Well, it turns out the newly sprouted rock explorer is an offshoot of a consortium of three largest nuclear cycling-type companies in the world, at least two domiciled in Saskatoon – that berg famous for chosing an ivory tower over a maximum security prison when the opportunities were on the table.
Of course, coinkydoink would have it that one of the “domestic” nuclear giants is substantially tethered to French state-owned transnational. She was created by a French businesswoman hailing from the birthplace of Joan of Arc, and initially named her corporate offspring after the birthplace of Queen Isabella I. You likely remember she was one of the financiers of Christopher Columbus, and perhaps less so that she was mother of the last Queen of England before the Civil War.
Can we bury the hatchet, and go nuclear again?

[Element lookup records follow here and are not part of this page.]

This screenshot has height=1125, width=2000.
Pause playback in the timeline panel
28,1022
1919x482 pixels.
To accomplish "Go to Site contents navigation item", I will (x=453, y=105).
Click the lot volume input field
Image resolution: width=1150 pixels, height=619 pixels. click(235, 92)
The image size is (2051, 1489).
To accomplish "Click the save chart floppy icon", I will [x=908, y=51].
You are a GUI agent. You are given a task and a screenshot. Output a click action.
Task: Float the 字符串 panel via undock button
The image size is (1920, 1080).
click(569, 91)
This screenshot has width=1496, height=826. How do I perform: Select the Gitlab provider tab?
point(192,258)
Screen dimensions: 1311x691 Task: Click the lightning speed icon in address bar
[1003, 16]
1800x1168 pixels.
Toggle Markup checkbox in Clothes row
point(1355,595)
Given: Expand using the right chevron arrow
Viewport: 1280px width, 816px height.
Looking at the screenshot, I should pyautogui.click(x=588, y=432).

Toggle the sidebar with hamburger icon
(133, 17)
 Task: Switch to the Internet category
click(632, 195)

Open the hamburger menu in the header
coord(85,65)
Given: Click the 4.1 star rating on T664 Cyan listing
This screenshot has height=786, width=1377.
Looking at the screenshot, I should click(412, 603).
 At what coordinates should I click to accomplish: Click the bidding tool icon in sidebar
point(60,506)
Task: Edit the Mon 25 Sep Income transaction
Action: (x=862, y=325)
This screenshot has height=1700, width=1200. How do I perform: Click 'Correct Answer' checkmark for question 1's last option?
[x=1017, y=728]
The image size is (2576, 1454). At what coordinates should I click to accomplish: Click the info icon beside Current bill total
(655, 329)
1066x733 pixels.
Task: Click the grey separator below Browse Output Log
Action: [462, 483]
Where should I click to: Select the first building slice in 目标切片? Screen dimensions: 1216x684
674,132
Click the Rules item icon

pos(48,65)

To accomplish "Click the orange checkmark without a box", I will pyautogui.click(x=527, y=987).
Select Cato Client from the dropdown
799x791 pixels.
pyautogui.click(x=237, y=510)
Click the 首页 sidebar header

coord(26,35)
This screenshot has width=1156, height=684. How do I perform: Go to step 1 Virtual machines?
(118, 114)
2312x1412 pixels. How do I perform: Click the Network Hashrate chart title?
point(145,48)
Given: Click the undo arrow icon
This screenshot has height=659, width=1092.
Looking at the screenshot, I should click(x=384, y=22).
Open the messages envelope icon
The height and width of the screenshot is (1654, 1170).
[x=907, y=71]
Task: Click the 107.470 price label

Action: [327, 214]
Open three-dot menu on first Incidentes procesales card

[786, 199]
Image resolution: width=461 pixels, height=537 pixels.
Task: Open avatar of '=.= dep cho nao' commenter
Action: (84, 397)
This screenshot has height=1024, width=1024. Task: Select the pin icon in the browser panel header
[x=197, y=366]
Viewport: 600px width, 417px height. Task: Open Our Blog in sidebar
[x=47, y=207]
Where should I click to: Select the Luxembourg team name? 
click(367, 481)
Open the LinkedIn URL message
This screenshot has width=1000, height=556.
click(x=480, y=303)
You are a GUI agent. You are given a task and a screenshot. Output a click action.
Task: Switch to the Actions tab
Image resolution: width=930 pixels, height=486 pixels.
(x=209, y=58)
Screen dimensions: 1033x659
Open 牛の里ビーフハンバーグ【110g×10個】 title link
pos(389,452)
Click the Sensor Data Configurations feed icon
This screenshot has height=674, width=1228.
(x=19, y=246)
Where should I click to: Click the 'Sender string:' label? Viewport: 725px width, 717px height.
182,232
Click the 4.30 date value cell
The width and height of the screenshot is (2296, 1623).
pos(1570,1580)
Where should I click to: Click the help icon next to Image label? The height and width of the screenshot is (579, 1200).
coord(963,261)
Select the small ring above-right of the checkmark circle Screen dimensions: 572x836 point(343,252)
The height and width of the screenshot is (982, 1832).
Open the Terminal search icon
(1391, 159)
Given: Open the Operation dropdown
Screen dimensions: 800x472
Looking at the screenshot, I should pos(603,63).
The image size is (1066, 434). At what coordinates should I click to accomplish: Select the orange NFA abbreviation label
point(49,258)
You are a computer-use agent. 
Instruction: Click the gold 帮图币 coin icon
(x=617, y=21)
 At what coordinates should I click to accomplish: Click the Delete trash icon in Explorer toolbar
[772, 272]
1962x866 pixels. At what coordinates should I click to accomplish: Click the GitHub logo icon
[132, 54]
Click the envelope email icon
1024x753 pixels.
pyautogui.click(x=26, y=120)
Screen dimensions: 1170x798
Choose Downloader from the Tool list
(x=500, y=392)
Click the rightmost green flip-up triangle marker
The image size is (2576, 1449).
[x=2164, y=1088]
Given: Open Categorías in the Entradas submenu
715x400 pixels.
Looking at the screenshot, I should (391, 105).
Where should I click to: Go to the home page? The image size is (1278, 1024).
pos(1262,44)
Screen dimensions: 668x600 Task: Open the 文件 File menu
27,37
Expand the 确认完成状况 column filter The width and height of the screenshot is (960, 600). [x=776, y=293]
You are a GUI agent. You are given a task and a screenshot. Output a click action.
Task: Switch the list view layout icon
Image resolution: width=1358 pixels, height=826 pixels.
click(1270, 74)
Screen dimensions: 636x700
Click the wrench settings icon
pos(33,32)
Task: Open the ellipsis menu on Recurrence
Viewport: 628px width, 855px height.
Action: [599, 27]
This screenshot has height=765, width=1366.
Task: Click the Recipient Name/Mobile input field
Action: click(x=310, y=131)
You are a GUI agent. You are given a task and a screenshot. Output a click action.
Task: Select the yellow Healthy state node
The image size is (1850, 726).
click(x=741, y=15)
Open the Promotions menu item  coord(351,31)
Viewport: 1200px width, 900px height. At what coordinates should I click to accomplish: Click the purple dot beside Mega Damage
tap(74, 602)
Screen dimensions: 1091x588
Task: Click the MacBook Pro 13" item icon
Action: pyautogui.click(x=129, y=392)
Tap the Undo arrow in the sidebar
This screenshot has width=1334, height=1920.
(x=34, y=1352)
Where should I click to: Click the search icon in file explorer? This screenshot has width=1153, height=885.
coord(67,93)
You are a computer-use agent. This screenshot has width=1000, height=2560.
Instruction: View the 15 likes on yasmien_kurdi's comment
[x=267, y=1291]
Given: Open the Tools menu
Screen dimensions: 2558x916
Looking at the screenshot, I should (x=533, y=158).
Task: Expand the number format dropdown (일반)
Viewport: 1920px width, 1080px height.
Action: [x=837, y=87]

Yesterday’s newspaper had a full page interview from The Washington Post with Mr. Gates holding forth on his just-released climate change book. He seems to have sunk his faith wholly in the saving mantra against climate change by use of batteries, or nuclear fission, or nuclear fusion.
Has the room warmed up enough for us to talk about clean hydroelectric power? Last Tuesday, the first of an eventual seven turbines started generating electricity from the newly built 695 MW Keeyask Generating Station up north. Two additional complementary generating stations totalling 2300 MW never left the drawing board 25 years ago and transmission lines weren’t built. The potential export customers of the time went for non-hydro power generation.
A coinkydoink about Keeyask is that one of it’s longest deals is a 20 year 100 MW package with neighboring Saskatchewan signed 5 years ago. Of course, we live in a time of “climate change”…and politics being politics…
https://www.saskatchewan.ca/business/environmental-protection-and-sustainability/a-made-in-saskatchewan-climate-change-strategy/small-modular-reactors
What a winter of disinformation. Grab the shovel. Nothing like snowy reception when mounds of stories are piling up. The BBC published a report on Saturday from their India correspondent, Soutik Biswas, with helpful information about the glacial flood in the Himalayas two weeks ago caused by global warming.
The article links via the “lost plutonium likely lies in a glacier” sentence to a 2007 Peter Taneka “Rock & Ice” article reprinted two years ago. There’s a helpful Buckeye comment entered a couple of months after that. An India climb expedition leader weighed in on Sunday afternoon. Of course one is left wondering? What was in the vessel?